C’était arrivé hier. Ça lui était arrivé.
Il était rentré tard, mais il lui était déjà arrivé de rentrer plus tard encore. Même ses parents qui, selon lui, n’arrivaient pas à se faire à l’idée que leur fils allait bientôt avoir treize ans, ne s’en inquiétaient pas outre mesure.
Quand il avait quitté la piscine avec ses camarades… oui, il était déjà dix heures du soir. Ils étaient allés tous ensemble au MacDonald’s et y étaient restés une vingtaine de minutes. C’était dans leurs habitudes, tous ceux qui en avaient les moyens allaient toujours au MacDo après l’entraînement. Puis ils s’étaient dirigés en groupe vers le métro. C’était tout près.
La rue était bien éclairée. Ils étaient huit.
A ce moment-là tout allait bien.
Mais une fois dans le métro, il s’était soudain senti inquiet, sans comprendre pourquoi. Il n’arrêtait pas de regarder sa montre, de jeter des coups d’œil aux gens qui l’entouraient. Sans rien remarquer de suspect.
Puis il avait entendu une musique.
Et l’impossible avait commencé.
Il était entré sous ce porche sombre et malodorant. Il s’était approché de cette fille et de ce garçon qui l’attendaient. Qui l’avaient attiré là. Il avait lui-même exposé sa gorge aux crocs fins, acérés, inhumains de la fille.
Même maintenant, seul chez lui, Egor en éprouvait un frisson, un doux frisson glacé qui lui chatouillait la peau. Il l’avait voulu ! Tout en le craignant, il avait désiré le contact de ces crocs, la douleur brève après laquelle… viendrait… sans doute…
Personne ne pouvait l’aider. Egor se souvenait du regard de la femme qui promenait ses chiens. Un regard qui l’avait traversé, méfiant, mais nullement indifférent. Elle n’avait pas eu peur, elle n’avait rien vu, tout simplement. Seule l’arrivée du troisième vampire l’avait sauvé. L’homme pâle au baladeur qui l’avait suivi dans le métro. Ils s’étaient battus à cause de lui, comme des loups affamés qui se disputent un cerf acculé mais encore vivant.
A partir de ce moment, ses souvenirs devenaient plus confus. Tout s’était passé trop vite. Une histoire de contrôle et de pénombre. Un éclat de lumière azurée, et l’un des vampires se décomposant à vue d’œil, comme au cinéma. Le cri de la fille-vampire qui avait reçu un liquide en plein visage.
Et sa propre fuite panique.
Et cette prise de conscience, terrifiante, encore plus terrifiante que ce qui s’était produit : il ne devait rien dire à personne. On ne le croirait jamais.
Les vampires n’existent pas !
On ne peut pas regarder à travers les gens sans les voir !
Personne ne peut brûler d’un seul coup dans un tourbillon de feu bleu, se transformer en momie, puis en squelette, puis en tas de cendres !
— Si, c’est vrai, dit Egor a haute voix. Ils existent. C’est possible. C’est réel.
Lui-même avait peine à y croire.
Au lieu d’aller à l’école, il fit le ménage dans l’appartement.

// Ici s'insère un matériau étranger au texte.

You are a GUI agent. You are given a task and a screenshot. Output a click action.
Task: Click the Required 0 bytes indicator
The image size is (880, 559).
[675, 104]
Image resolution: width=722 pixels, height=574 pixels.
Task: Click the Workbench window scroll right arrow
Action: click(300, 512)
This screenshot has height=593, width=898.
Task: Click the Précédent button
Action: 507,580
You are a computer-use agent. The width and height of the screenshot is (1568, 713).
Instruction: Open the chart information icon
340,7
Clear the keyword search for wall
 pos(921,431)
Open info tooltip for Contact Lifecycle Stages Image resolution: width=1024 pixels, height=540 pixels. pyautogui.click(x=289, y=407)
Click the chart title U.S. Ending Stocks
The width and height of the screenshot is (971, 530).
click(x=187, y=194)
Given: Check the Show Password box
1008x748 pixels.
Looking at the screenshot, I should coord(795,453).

Il avait besoin de s’occuper. Il s’approcha à plusieurs reprises de la fenêtre pour observer la cour.
Rien à signaler.
Mais serait-il capable de les voir ?
Ils viendraient. Egor n’en doutait pas un seul instant. Ils savaient qu’il se souvenait d’eux. Et maintenant, ils allaient le tuer en tant que témoin.
Ils ne se contenteraient pas de le tuer ! Ils boiraient son sang et le transformeraient en vampire.
Le garçon s’approcha de la bibliothèque. Les cassettes vidéo occupaient la moitié des étagères. Peut-être lui fourniraient-elles des conseils ? Dracula mort et heureux de l’être… Non, ça, c’était une comédie. Séduction à pleines dents. Un vrai navet… Vampire, vous avez dit vampire… Egor frémit. Il se souvenait de ce film. Et il n’oserait plus le revoir. « Une croix n’est efficace que si tu y crois. »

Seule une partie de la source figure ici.